The pier sat and rotted for about 10 years before it was removed in the late 1990's. Long Branch back then wasn't all that and a bag of chips like it is today. Nobody cared. These days Pier Village is a
summer hot spot for the young, and the rich and famous. Yes, you can take your ghetto-ass self there and walk around, but really you don't belong, and most likely can't really afford it more than once every few months. It's the same thing down in Asbury Park. But that's okay, that's how money works.
Frank Pallone proudly announced that he secured 3.25 million dollars for the project, which is laughable, because that wouldn't cover the beach replenishment to go under the pier.
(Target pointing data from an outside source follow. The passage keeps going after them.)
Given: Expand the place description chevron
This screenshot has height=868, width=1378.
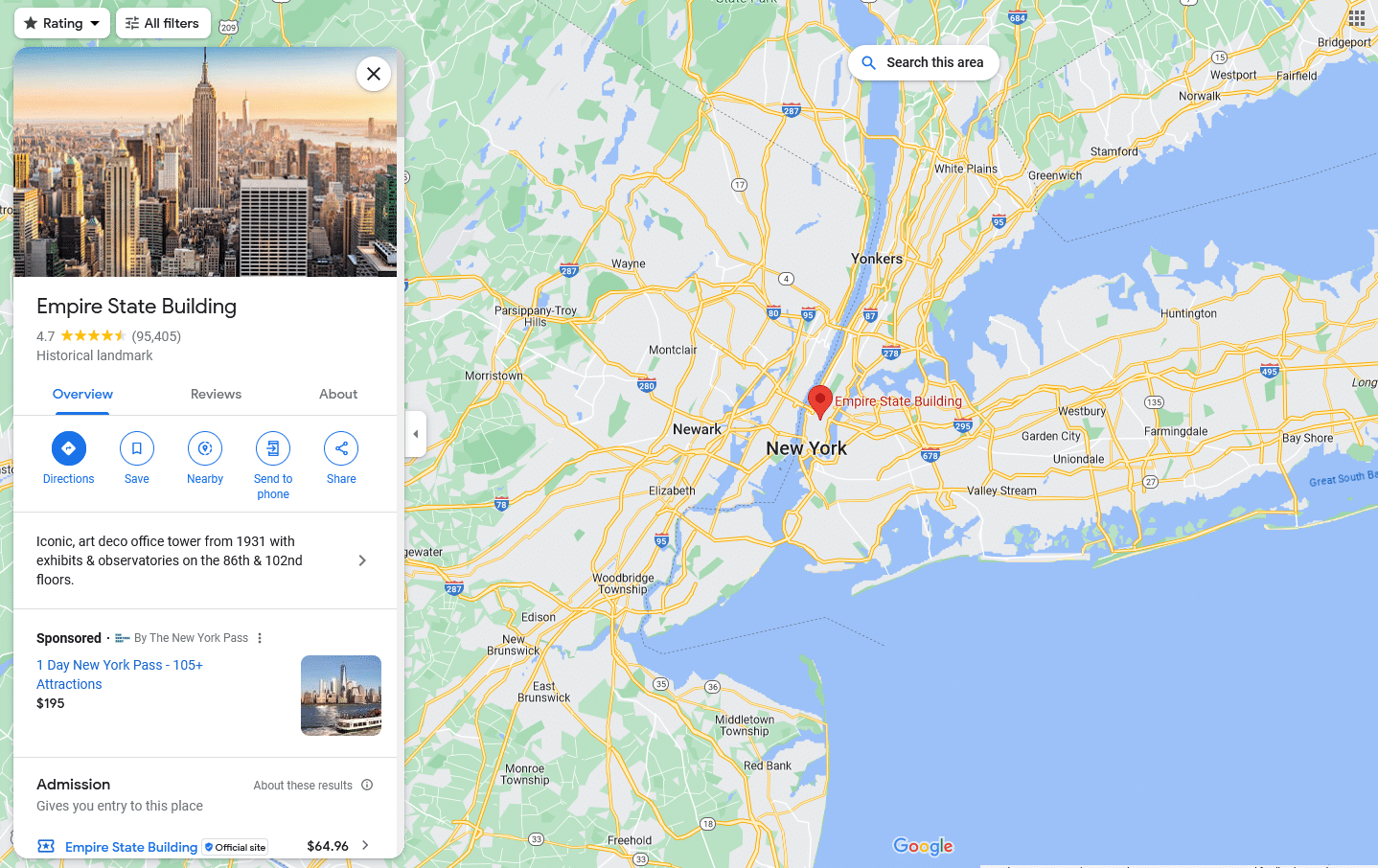Looking at the screenshot, I should tap(362, 560).
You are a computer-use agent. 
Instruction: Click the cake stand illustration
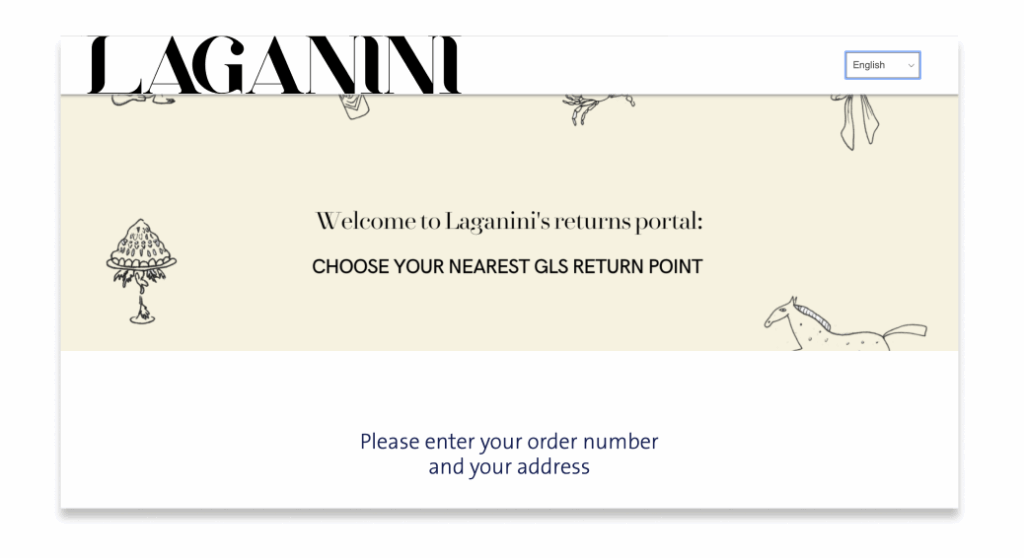tap(141, 270)
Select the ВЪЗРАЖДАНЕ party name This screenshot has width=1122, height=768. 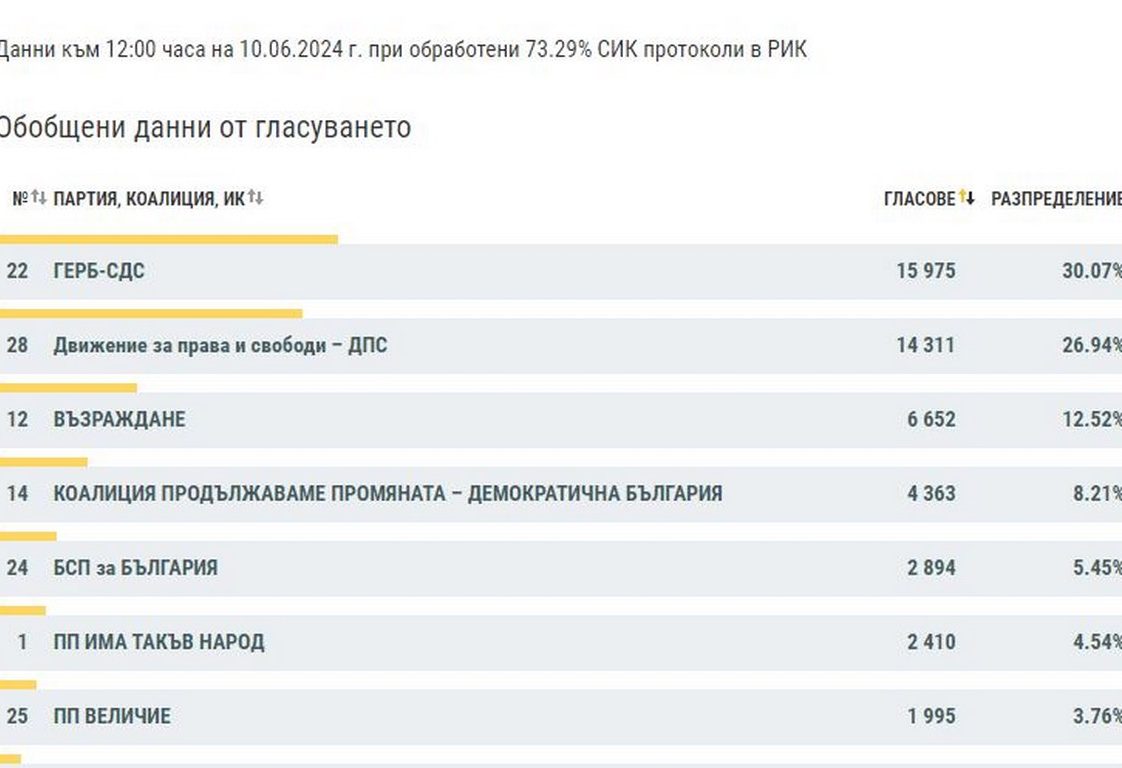coord(119,420)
The pier will be 500 feet out into the ocean and I am sure the total cost would be somewhere around 20 million dollars.
So it is being billed as the return of the Long Branch Fishing Pier. Be careful what you wish for, and how you pimp it all out. The above scene isn't what today's fishing piers look like. People don't get dressed up to go fishing. Just imagine blitzing bass way out in the Atlantic Ocean and the plug chuckers with 11 foot rods, the locals with rods with busted off tips soaking cut bunker, and delusional fly rodders throwing flies 30 feet down into the fray, as people walk out for a stroll.
And after that nice young family enjoys their $350 brunch at McCloone's they'll take a walk on said pier where the smell of dead bait permeates the air and the bloodbath murder scene from the previous night caught gator bluefish that saturates the boards. The radios will blare the favorite tunes of the day, ones they won't be familiar with. There will be over-filled garbage cans with old coffee containers from 7-11, and wrappers from food joints up on Broadway. The sea gulls will be overhead taking shit-shots at the family as they navigate the bikes, tackle boxes, and cigarette smoke.
I don't know if I would call it a fishing pier until you take a visit to some of the other fishing piers we have in the New York and New Jersey area. No, Ocean Grove doesn't count and Belmar has a lock at the entrance. The pier is either a fishing pier, like Keansburg is above, or it isn't. So be careful what you wish for while trying to satiate and include everyone, the words already out.
The location for the new pier will be at Laird Avenue which is right at the circle where Pier Village begins. No doubt it will be closed at night, heavily patrolled and monitored via camera, and won't be what fishing piers have historically been for ocean front towns along New Jersey in the past. We'll see.